── Provided text

Consider your bank account and total absence of tangible money or legal tender that underlies it; you trust that the assets exist because you can “see” them when you log in. But the value that sits on the servers is made up entirely of trust in those digital systems. There is a very fine line separating our smoothly functioning digital society built on this trust and the chaotic breakdown that would result from its erosion.

Today, bad actors can use existing malware and exploits, often free or inexpensive to obtain online, to launch successful intrusions and obscure their identities. These sophisticated adversaries are also developing, and selectively using, unique tools that could cause even greater harm. This all adds up to tremendous strategic leverage for the attackers.

To the extent that any of the thousands of daily threats are successfully detected, protection provided by legacy security products is highly manual in nature because there is no capability to automatically coordinate or communicate with other capabilities in your network, let alone with other networks not in your organization. But it isn’t just technology that’s fallen behind.  A lack of executive-level leadership and understanding of cybersecurity risk and governance is further complicating many organizations’ abilities to effectively address sophisticated threats.

A recent report from the Georgia Institute of Technology noted that boardroom-level focus on cybersecurity has doubled since 2012 to over 66%, but most boards still lack proper planning, review of investments, and effective reporting structures. Clearly the importance of cybersecurity is getting through, and while governments are getting serious about cybersecurity frameworks and technical guidance, a key gap remains: how to communicate the level of risk and necessary investments in people, process, and technology at the boardroom level.

Having a prevention mindset at the executive level is the first step in addressing this gap and changing the economics of the cybersecurity problem, but we have to take action to actually change our current circumstance. It’s for this reason that Palo Alto Networks has partnered with the New York Stock Exchange to produce, Navigating the Digital Age: The Definitive Cybersecurity Guide for Directors and Officers. We intend this book to be both a how-to guide and an anthology. It includes advice and cybersecurity best practices from CEOs, CISOs, lawyers, forensic experts, consultants, members of academia and current and former government officials, including the World Economic Forum, Visa, Georgia Institute of Technology and former Secretary of Homeland Security, Michael Chertoff.

Navigating the Digital Age is intended for those new to the topic, as well as seasoned leaders in the field and is a necessary addition to any corner office or boardroom. We intend for this to carry on the work started by the U.S. government’s Cybersecurity Framework and raise the bar at the executive-level for effective cybersecurity.

We also know this conversation will continue to evolve well beyond the publication of a book. That’s why today we’re also launching SecurityRoundtable.org, a community designed to share best practices, use cases, and expert advice to guide executives on managing cybersecurity risks. We hope this will help raise awareness of the importance cybersecurity has for customers, critical services, and business operations. We invite you to join us today by taking what you feel is of value and sharing your technical knowledge and expertise with your senior leaders and peers.

Not all of us have to be cybersecurity experts, but we all have a new responsibility to change the way of thinking towards preventing cyberattacks by sharing best practices, use cases, and cyber intelligence. If we take a longer view of the threat, the combination of next-generation technology and our joint efforts can vastly reduce the number of successful cyberattacks and restore trust in our digital way of life.

────
── Supplied records

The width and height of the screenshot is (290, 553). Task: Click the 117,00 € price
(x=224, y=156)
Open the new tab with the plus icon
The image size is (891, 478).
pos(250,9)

────
── Supplied records

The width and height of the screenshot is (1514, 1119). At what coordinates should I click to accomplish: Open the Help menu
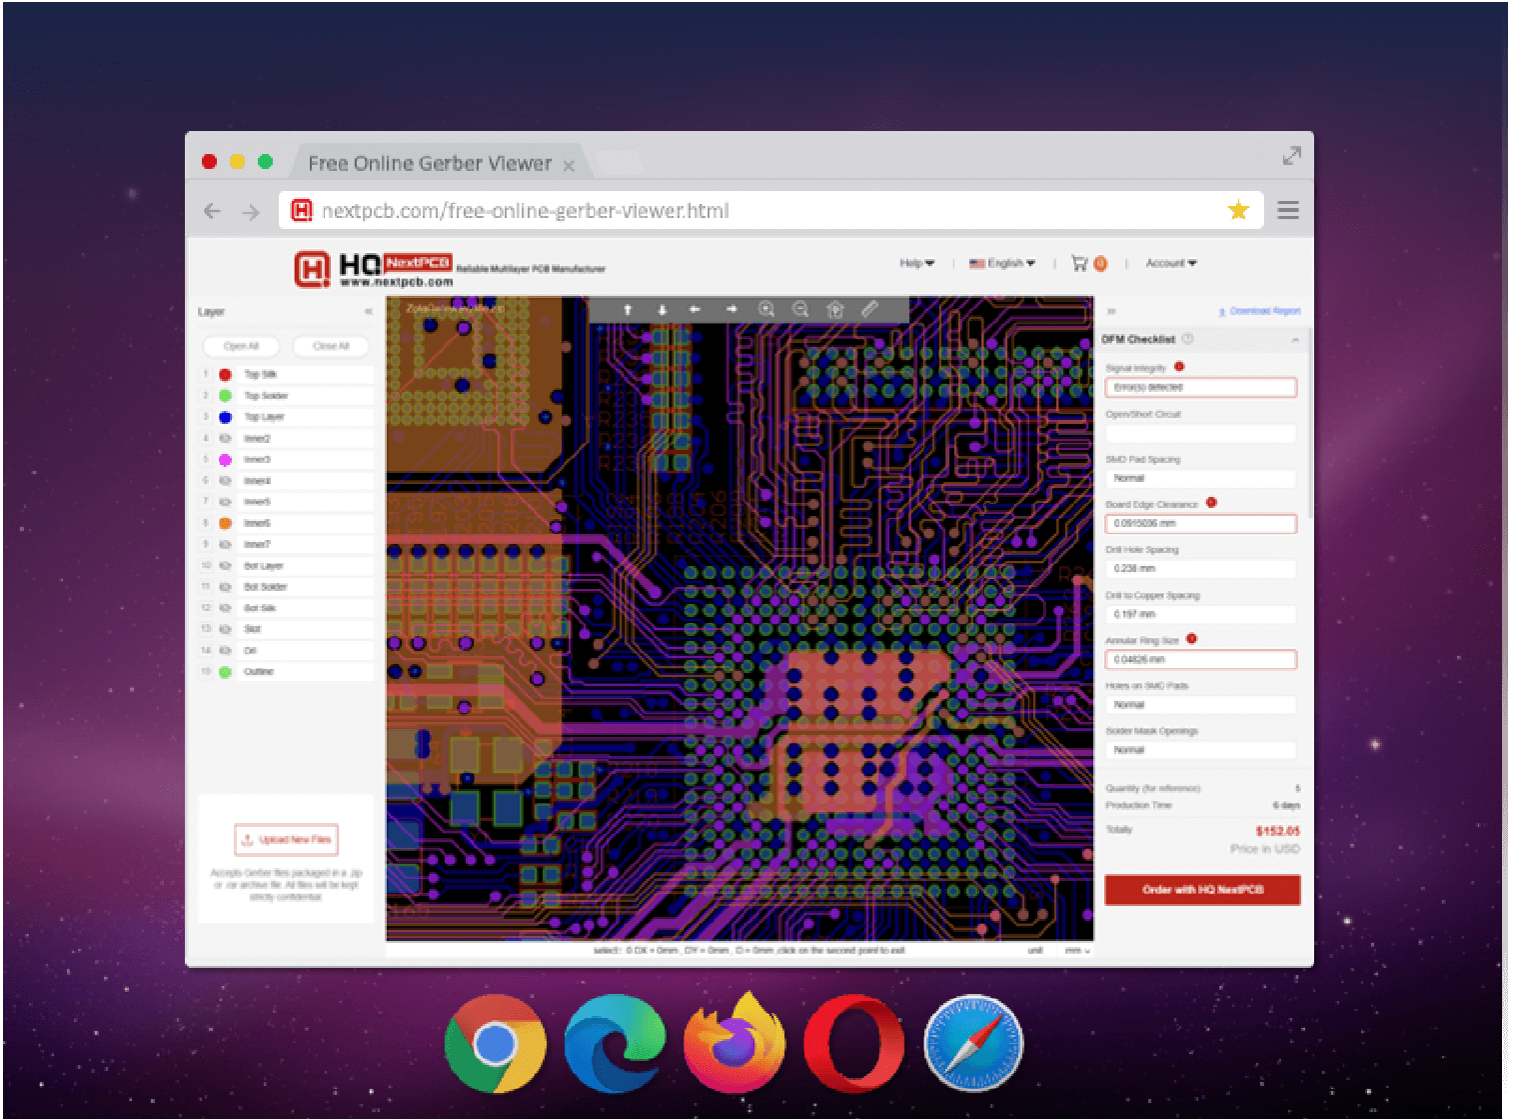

────

-- Complete the following --
A. According to the cybersecurity text, which organization did Palo Alto Networks partner with to produce the guide for directors and officers?
B. Can you translate this sentence from the cybersecurity text into Spanish: "We intend this book to be both a how-to guide and an anthology."
C. Duplicate the cybersecurity text from "Today, bad actors" up to and including "for the attackers.".

-- Final answers --
A. The New York Stock Exchange.

B. Pretendemos que este libro sea a la vez una guía práctica y una antología.

C.
Today, bad actors can use existing malware and exploits, often free or inexpensive to obtain online, to launch successful intrusions and obscure their identities. These sophisticated adversaries are also developing, and selectively using, unique tools that could cause even greater harm. This all adds up to tremendous strategic leverage for the attackers.